The increased video conferencing activity due to COVID-19 has given cybercriminals the opportunity to use typosquatting and URL hijacking by imitating many of the top conferencing platforms.
Popular video conferencing applications such as Zoom, Teams and Google are seeing their names used by malicious actors to create newly registered fake domains with Zoom seemingly being singled out at this time. Since January 1 the security firm has seen about 1,700 new domains registered using the word “zoom” in some fashion with 25 percent of these new registrations happing in the last seven days.
Cyber gangs have also noted and are taking advantage of the increase in online learning with K-12 and universities opting to continue teaching remotely. This has resulted in domains using Google Classroom in some manner being created replacing googleclassroom.com with googloclassroom.com and googieclassroom.com.

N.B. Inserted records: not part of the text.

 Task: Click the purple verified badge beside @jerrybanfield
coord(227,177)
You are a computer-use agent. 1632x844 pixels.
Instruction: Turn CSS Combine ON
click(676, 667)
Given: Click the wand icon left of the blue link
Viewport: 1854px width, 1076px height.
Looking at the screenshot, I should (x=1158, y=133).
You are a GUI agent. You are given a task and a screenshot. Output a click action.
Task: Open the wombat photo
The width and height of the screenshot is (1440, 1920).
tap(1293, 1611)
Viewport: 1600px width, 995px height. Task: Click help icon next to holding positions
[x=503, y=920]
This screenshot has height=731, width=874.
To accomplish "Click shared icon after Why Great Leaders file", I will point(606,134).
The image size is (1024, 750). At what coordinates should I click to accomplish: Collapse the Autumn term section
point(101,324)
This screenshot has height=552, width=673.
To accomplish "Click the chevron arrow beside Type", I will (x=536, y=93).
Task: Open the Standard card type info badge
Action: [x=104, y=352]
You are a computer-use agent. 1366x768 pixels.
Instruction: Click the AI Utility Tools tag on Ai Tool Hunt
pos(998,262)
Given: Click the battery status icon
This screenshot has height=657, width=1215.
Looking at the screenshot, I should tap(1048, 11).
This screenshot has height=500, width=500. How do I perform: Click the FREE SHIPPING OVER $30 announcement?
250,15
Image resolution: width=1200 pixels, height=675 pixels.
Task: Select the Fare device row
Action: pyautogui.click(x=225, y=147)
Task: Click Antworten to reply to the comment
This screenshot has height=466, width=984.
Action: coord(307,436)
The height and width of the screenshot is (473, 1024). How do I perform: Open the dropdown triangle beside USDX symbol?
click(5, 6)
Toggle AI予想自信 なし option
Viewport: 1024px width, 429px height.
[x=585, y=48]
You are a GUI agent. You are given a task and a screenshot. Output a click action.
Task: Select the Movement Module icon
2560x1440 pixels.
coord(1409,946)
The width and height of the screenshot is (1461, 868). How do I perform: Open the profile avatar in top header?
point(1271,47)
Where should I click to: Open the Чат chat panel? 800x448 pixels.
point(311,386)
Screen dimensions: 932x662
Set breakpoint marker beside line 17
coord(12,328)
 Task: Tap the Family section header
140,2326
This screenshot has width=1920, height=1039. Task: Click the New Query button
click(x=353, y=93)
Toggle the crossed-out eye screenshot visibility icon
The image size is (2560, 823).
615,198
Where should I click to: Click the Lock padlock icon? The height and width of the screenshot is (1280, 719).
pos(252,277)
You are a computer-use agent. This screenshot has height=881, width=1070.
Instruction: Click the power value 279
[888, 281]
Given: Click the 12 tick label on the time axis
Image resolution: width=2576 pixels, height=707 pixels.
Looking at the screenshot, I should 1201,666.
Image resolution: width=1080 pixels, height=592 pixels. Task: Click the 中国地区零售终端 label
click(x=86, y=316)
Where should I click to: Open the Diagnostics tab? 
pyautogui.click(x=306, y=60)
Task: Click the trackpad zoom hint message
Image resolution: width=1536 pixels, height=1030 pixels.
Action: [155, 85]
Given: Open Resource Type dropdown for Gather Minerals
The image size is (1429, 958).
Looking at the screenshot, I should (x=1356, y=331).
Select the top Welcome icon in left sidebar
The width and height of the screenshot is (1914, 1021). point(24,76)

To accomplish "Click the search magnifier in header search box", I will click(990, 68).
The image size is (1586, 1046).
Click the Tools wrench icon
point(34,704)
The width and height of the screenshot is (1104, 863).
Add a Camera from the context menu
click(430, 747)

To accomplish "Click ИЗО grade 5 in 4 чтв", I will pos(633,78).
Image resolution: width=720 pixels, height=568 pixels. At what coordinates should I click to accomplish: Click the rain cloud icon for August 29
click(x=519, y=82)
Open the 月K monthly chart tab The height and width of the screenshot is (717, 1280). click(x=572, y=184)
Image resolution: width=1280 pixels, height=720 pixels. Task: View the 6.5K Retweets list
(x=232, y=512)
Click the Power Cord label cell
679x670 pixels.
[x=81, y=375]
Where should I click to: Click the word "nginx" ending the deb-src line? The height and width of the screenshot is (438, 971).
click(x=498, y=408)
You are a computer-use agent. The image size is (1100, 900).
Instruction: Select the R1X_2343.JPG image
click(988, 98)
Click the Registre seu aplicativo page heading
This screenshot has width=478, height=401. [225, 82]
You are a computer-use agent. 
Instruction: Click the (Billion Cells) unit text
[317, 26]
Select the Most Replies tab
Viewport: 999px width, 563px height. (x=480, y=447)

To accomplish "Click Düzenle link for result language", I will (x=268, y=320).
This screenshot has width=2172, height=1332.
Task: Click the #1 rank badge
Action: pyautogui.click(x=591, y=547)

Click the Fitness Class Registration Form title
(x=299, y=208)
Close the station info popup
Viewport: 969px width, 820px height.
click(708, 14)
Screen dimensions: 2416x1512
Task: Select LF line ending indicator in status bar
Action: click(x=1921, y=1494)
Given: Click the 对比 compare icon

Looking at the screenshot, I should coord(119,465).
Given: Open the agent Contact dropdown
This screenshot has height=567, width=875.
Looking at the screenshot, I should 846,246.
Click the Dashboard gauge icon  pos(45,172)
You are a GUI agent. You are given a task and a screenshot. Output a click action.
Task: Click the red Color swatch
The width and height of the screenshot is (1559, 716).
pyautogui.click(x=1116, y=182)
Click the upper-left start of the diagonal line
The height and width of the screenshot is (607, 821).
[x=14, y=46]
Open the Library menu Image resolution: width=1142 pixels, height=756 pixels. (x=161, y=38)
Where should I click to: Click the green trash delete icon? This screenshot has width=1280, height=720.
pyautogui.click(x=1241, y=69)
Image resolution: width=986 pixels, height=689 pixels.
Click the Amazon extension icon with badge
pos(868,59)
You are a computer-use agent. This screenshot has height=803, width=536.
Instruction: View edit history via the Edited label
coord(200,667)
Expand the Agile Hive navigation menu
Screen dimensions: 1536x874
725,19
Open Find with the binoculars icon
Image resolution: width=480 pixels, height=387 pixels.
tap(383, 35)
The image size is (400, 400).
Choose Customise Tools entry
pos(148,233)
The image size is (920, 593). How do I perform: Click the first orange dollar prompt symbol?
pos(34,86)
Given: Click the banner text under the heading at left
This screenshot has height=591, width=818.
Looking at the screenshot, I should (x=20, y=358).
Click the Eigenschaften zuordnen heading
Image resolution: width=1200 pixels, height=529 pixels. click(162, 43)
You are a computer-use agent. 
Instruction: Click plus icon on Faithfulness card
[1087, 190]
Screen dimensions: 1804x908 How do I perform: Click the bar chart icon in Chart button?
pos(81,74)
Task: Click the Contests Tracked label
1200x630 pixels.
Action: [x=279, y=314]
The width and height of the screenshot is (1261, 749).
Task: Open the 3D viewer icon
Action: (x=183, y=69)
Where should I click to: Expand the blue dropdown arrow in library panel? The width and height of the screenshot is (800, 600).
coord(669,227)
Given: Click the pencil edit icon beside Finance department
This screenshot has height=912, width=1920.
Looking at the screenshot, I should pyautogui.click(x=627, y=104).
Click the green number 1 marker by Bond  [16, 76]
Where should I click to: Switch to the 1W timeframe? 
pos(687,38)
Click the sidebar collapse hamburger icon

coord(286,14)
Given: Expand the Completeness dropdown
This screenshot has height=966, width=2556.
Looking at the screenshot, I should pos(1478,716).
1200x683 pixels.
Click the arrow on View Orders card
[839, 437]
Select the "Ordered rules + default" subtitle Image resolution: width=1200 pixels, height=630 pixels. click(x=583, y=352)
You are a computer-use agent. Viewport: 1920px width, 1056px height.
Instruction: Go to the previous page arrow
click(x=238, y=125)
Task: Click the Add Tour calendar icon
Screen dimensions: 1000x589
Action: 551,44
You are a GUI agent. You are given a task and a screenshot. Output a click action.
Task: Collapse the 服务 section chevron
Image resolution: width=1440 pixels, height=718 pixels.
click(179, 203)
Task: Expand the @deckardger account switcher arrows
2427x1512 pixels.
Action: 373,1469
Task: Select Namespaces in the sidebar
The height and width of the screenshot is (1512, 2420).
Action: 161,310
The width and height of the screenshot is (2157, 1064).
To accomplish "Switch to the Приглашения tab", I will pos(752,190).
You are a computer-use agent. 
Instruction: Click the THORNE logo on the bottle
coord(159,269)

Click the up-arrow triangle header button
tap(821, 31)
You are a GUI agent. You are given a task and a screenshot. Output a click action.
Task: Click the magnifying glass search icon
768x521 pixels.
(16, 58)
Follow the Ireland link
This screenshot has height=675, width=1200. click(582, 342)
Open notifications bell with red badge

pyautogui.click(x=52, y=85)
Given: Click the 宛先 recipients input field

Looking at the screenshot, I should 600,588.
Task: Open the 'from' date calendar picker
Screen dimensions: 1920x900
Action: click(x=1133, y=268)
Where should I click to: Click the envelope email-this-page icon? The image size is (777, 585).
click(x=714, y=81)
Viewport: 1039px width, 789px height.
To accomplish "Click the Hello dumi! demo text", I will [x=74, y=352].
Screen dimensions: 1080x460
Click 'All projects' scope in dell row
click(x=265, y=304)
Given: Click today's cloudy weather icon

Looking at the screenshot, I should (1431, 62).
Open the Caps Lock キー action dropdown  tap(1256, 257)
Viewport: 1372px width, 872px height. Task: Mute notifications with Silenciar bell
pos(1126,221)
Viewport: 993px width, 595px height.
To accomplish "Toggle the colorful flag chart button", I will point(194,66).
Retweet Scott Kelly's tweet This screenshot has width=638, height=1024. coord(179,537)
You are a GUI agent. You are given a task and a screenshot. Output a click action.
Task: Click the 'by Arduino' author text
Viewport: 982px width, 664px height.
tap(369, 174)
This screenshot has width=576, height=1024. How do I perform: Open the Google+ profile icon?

Omer Dembinskey, Check Point’s manager of threat intelligence said the fake domains fall in to three categories. Those known to be malicious those that at least for the moment, benign and URLs that are legitimate and just happen to have the word “zoom” in their name.
The malicious domains can be used for any number of attacks. Two specific variety’s sees so far by Check Point are fake Google Classroom, Microsoft Teams URLs and some of those using zoom were being used to spread the InstallCore PUA.
Dembinskey also believes many of the names are simply being registered by opportunistic people who intend to later sell them to the highest bidder. Although at this time it cannot be said for certain whether these would then be used for nefarious purposes.
Morten Brøgger, CEO of the online video collaboration site Wire, said his app has not suffered any URL hijacking or typosquatting attacks due to the built-in precautions he feels secures the site. Those that have been victimized left themselves open to attack by either using an unsecured or unproven platform or are operating on an unsecure network. The last item is particularly true of those who have recently found themselves a work from home employee.
“Wire’s platform only allows users to receive messages from people that they have added to their in-app network (and each user is given key fingerprints as a method of authentication). In fact, all video conferencing, audio calls and messages are done entirely on the Wire platform without the use of links or email invites, which prevents unknown users from joining and disrupting meetings,” he said adding, “Therefore, users that receive random email messages inviting them to a Wire call can immediately identify them as a phishing scam."